Quesito
Indica quale articolo e quali commi del Nuovo Codice della Strada disciplinano il canone concessorio non ricognitorio secondo il testo sui beni pubblici.

Testo fornito
——————

Il regime dei beni demaniali e di quelli patrimoniali indisponibili, laddove ne è sancita l'inusucapibilità, l'inalienabilità e l'inespropriabilità, pone l'accento sul carattere pubblico dei beni non tanto in dipendenza della loro titolarità, quanto per la natura dei poteri ad essi attinenti per i fini della realizzazione del pubblico interesse: sicché si discorre di proprietà-funzione, riguardo alla quale, lungi dal prevalere il profilo dell'assolutezza del diritto, emerge semmai la doverosità della gestione mirata al soddisfacimento dell'interesse menzionato.
In relazione al canone concessorio non ricognitorio di cui all'art. 27, commi 7 ed 8, del d.lgs. 30 aprile 1992 n. 285 (Nuovo Codice della Strada), è possibile per l'amministrazione comunale pretendere un canone di concessione per l'uso o l'occupazione delle strade, anche nell'ipotesi in cui per la stessa occupazione sia già corrisposta la Tosap o la Cosap.
In caso di opera abusiva acquisita al patrimonio del Comune per mancata demolizione, è l'accertamento della vocazione dell'immobile acquisito al soddisfacimento di finalità pubbliche da parte del consiglio comunale che ne consente l'inclusione nel patrimonio indisponibile dell'ente. Diversamente, in assenza di una deliberazione in tale senso, quale potrebbe essere la destinazione ad un pubblico servizio, il bene rientra nella categoria dei beni patrimoniali disponibili.

——————

Dati archiviati

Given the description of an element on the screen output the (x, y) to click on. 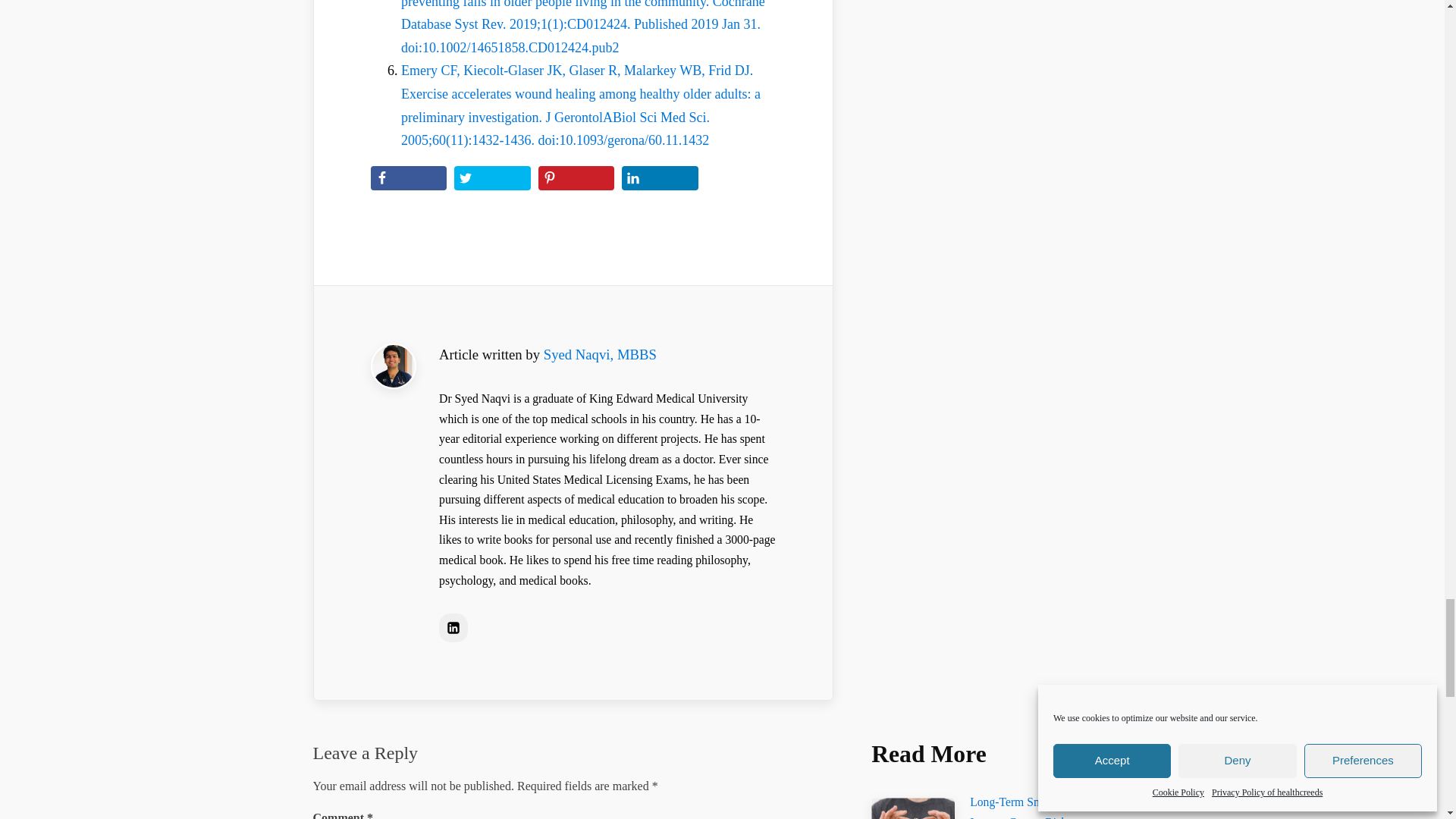
Share on Pinterest (576, 178)
Share on LinkedIn (659, 178)
Share on Facebook (408, 178)
Share on Twitter (491, 178)
Given the description of an element on the screen output the (x, y) to click on. 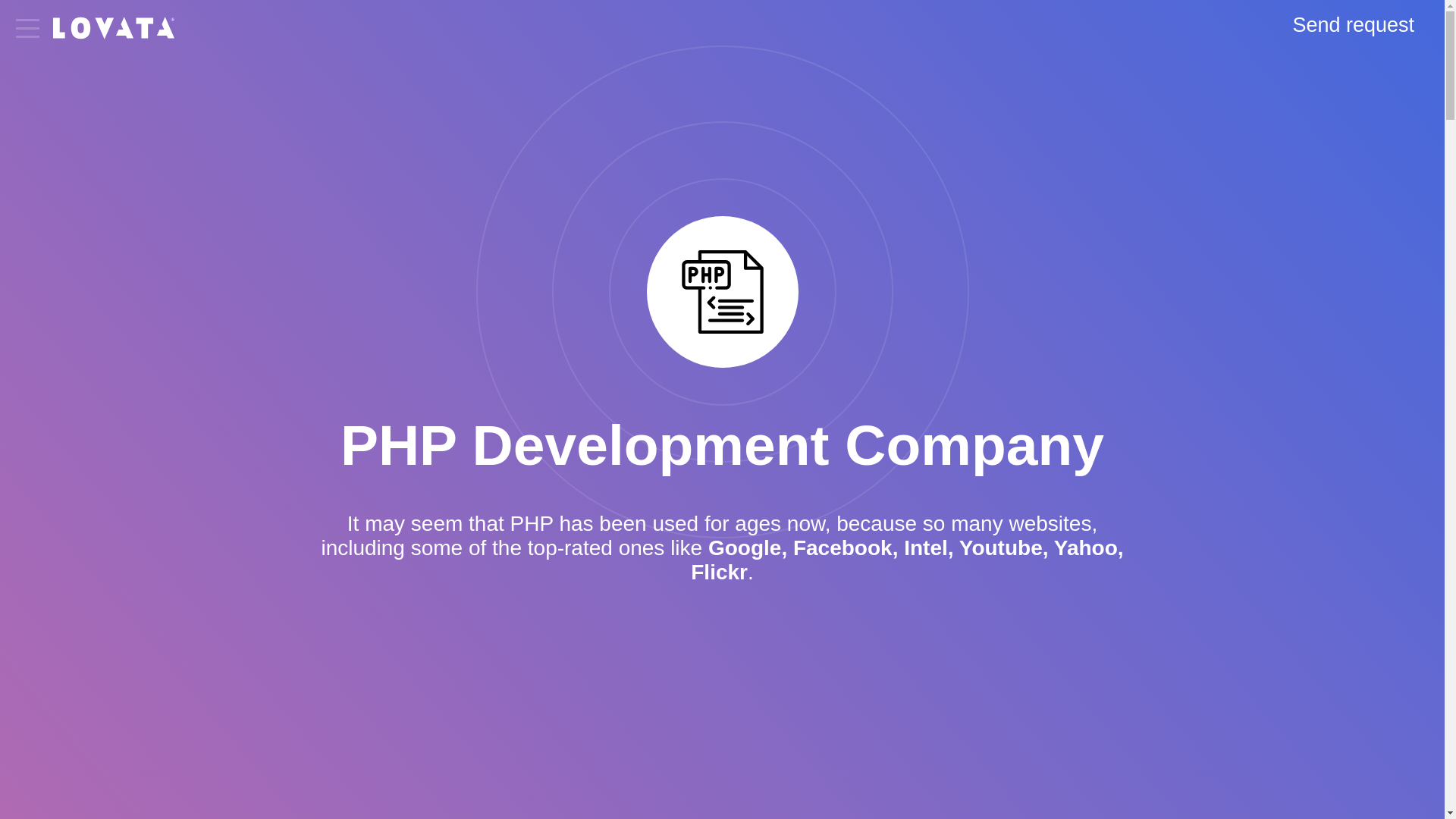
Send request (1352, 24)
Development Process (118, 215)
Tools and Technologies (124, 250)
Blog (38, 320)
Careers (54, 354)
Laravel Development Services (137, 168)
Portfolio (56, 285)
Contacts (59, 390)
Send request (102, 689)
Home (46, 87)
What We Do (76, 122)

——————

Risposta
L'art. 27, commi 7 e 8, del d.lgs. 30 aprile 1992 n. 285.